Page excerpt:
[XeTeX] ghostscript version

Mike Maxwell maxwell at umiacs.umd.edu
Sat Aug 28 21:13:25 CEST 2010


On 8/28/2010 9:56 AM, George N. White III wrote:
> On Sat, Aug 28, 2010 at 10:01 AM, Mike
> Maxwell<maxwell at umiacs.umd.edu>  wrote:
>> So: is there a way to tell xdvipdfmx where to look for the gs
>> executable?
>
> Try 'xdvipdfmx -h" which will give you the "-D" option.   Then look
> for the default setting in the config file.   On mine TL2010, this
> invokes a luatex script called rungs, which serves mainly to handle
 > the different default names (gswin32c on
> windows and gs for the rest of the world) for ghostscript.

OK, I had ignored the -D option because the output of the -h arg says:
     PS->PDF conversion command line template [none]
and afaik, I'm not doing anything with plain postscript (I guess that's 
what the 'PS' refers to).  Evidently I shouldn't have ignored it.

Directives:
1/ Transcribe the ghostscript message starting at "OK, I had ignored" and ending at "have ignored it.".
2/ Translate this sentence from the ghostscript message into Spanish: "So: is there a way to tell xdvipdfmx where to look for the gs executable?"
Work only from the ghostscript message above.

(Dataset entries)
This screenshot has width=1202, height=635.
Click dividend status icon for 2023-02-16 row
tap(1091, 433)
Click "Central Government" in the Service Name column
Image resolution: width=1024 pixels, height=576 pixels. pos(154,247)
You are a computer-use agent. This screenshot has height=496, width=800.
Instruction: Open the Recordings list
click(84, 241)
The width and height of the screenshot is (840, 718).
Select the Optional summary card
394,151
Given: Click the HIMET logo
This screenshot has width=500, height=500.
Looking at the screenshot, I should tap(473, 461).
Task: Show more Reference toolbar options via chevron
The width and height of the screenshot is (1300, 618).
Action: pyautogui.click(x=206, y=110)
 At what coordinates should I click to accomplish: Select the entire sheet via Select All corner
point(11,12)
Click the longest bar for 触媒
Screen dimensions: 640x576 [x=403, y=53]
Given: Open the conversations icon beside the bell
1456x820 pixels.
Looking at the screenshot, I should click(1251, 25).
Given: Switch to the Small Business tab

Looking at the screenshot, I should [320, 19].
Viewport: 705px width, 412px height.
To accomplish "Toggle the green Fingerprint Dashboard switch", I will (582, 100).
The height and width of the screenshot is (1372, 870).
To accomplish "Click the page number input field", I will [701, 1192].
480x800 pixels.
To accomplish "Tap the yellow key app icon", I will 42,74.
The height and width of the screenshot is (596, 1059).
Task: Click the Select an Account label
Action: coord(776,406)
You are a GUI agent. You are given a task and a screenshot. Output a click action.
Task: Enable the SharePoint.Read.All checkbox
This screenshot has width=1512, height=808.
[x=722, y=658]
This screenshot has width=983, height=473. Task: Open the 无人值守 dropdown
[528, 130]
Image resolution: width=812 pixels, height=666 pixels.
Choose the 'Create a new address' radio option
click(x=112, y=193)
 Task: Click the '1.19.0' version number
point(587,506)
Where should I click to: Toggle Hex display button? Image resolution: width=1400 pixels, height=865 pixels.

Task responses:
1/
OK, I had ignored the -D option because the output of the -h arg says:
     PS->PDF conversion command line template [none]
and afaik, I'm not doing anything with plain postscript (I guess that's 
what the 'PS' refers to).  Evidently I shouldn't have ignored it.

2/ Entonces: ¿hay alguna manera de indicarle a xdvipdfmx dónde buscar el ejecutable gs?